Aujourd'hui, avec le recul, elle analyse les mécanismes de l'engrenage qui l'ont amenée à entrer dans l'Eglise de Scientologie et à y rester sept ans. "En 1981, j'étais étudiante aux Beaux-Arts à Toulouse. Passionnée de livres et de philosophie. Un jour, un copain m'a prêté la Dianétique de Ron Hubbard (fondateur de l'Eglise de Scientologie, décédé en 1986). Je n'avais jamais entendu parler de Scientologie. Le livre m'a plu. Il développait une technique mentale permettant de guérir les maux, de résoudre les problèmes, de rendre l'homme meilleur, mais tout cela de manière très subtile, pas utopique. Je me suis fait avoir comme cela."
Claude Junqua franchit rapidement le premier pas : elle s'offre, un peu par curiosité, un stage de deux jours au centre de Dianétique d'Angers pour la modique somme de 200 F. C'est à ce moment-là, à ses yeux, que le double piège est bouclé : "Il y a d'abord ce piège financier : les livres, les stages que l'on effectue au début sont très bon marché. Ensuite, il y a le piège mental, spirituel. Au départ, on fait des progrès. Les "auditions" au cours desquelles vous vous retrouvez face à un scientologue vous permettent de retrouver des souvenirs, des émotions enfouies. C'est magique, c'est captivant. 0n se dit : 'Ça marche, je me sens mieux.' "

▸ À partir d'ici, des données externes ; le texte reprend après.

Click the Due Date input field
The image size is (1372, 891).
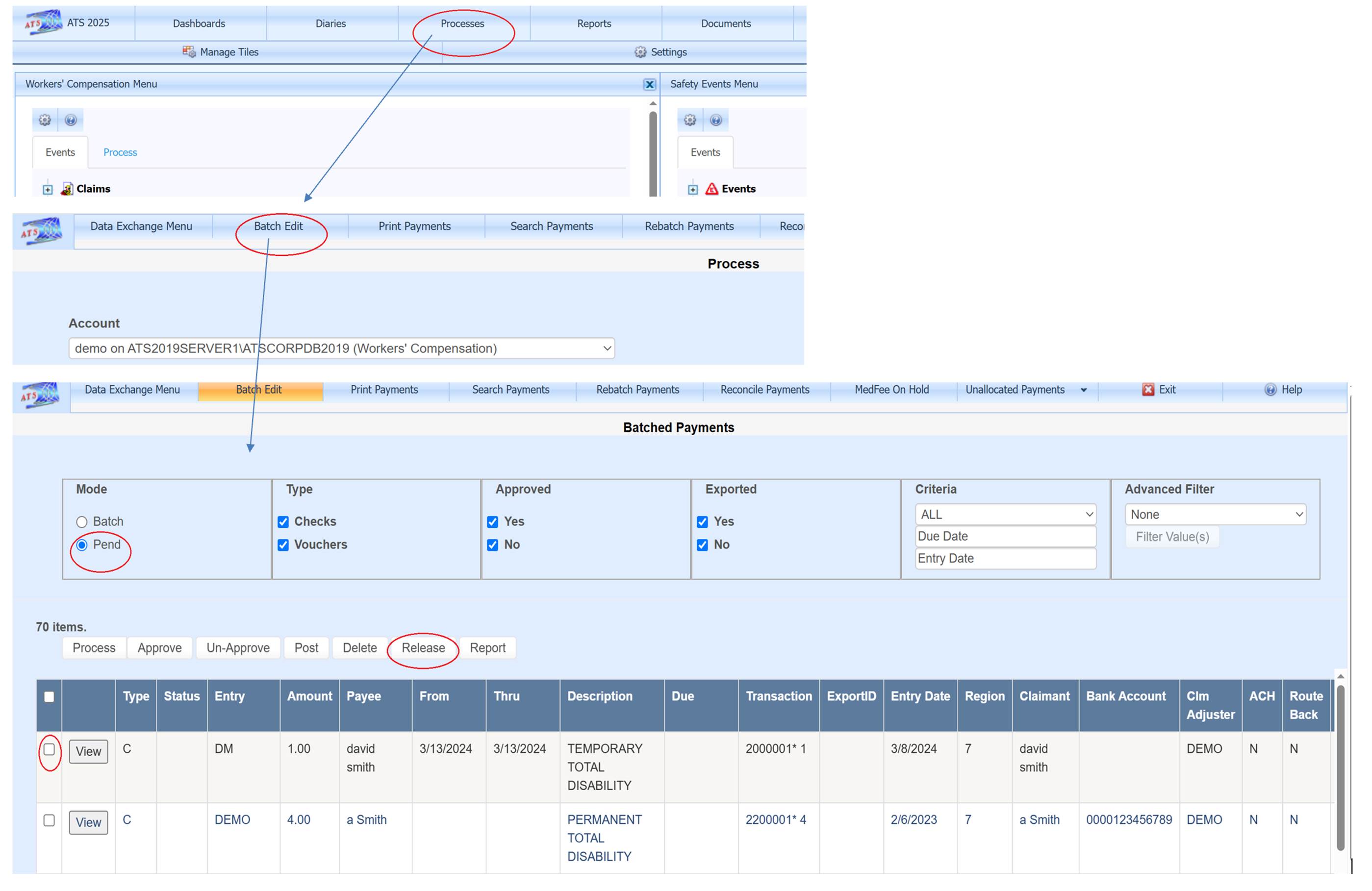pos(1005,536)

Pour Claude Junqua c'est le début de l'engrenage : "Quand quelqu'un met un pied dans la Scientologie, il est canalisé. D'un côté, il y a ceux qui ont une situation (médecins, avocats...) et qui vont payer pour s'améliorer. Ce sont eux qui financent. De l'autre côté, il v a ceux qui n'ont pas d'argent (c'était mon cas) et à qui on a fait miroiter un contrat pour devenir membre du personnel avec un travail plein de promesses sur un plan humanitaire, planétaire..."
En attendant, Claude Junqua est "rémunérée" 50 F par semaine, on l'envoie alors à Copenhague pour suivre une formation interne à l'Eglise de scientologie. Déjà, elle n'est plus maître de ses choix : "Je voulais être auditeur mais 'ils' avaient décidé que je serais superviseur de cours. Ça m'a un peu refroidie, mais j'ai encaissé." Au Danemark, pendant trois mois, Claude Junqua va vivre une expérience difficile qu'elle qualifie de véritable endoctrinement. "Nous travaillions douze à quinze heures par jour. En plus de cours qui s'inspiraient exclusivement des théories de Ron Hubbard, il fallait faire ses preuves, avec un travail de manutention par exemple. Coupés de nos familles car impossibles à joindre à cause de cet emploi du temps, nous n'avions même pas cinq minutes pour réfléchir."
En 1983, la jeune femme décide de changer de statut, de devenir membre bienfaiteur du mouvement. Un "privilège" qui se paie cher : 250.000 F la carte de "patron", sans compter les stages à 25.000 F et les "auditions" à 10.000 F. Pour payer, Claude Junqua et d'autres membres de la Scientologie présentent à diverses banques parisiennes des dossiers de prêt "étudiants". "L'Eglise de Scientologie nous fournit les dossiers ainsi que des factures de cours d'art. Un jour, je me suis retrouvée entre deux policiers, inculpée de faux, d'escroquerie et de complicité de faux et escroquerie. C'est la gifle qui n'a réveillée." Relaxée par le tribunal (toutefois le ministère public a fait appel), Claude Junqua s'acharne alors à obtenir le remboursement de toutes les sommes versées à l'Eglise de Scientologie. Pas facile. "Je savais qu'engager un procès ne servirait à rien. Alors, j'ai cherché ce qui pourrait leur faire peur. La faille des scientologues, ce qu'ils redoutent par-dessus tout, c'est la mauvaise réputation."
Claude Junqua a récupéré la quasi totalité de son argent, mais pas tout le reste : "Ils possèdent sur moi des données intimes dans des dossiers qui correspondent à une violation de personnalité. C'est très grave d'aller fouiller dans le mental des gens. J'ai passé un an sans faire de rêves." C'est aussi pour tout cela, pour les autres, que Claude Junqua accepte de témoigner aujourd'hui.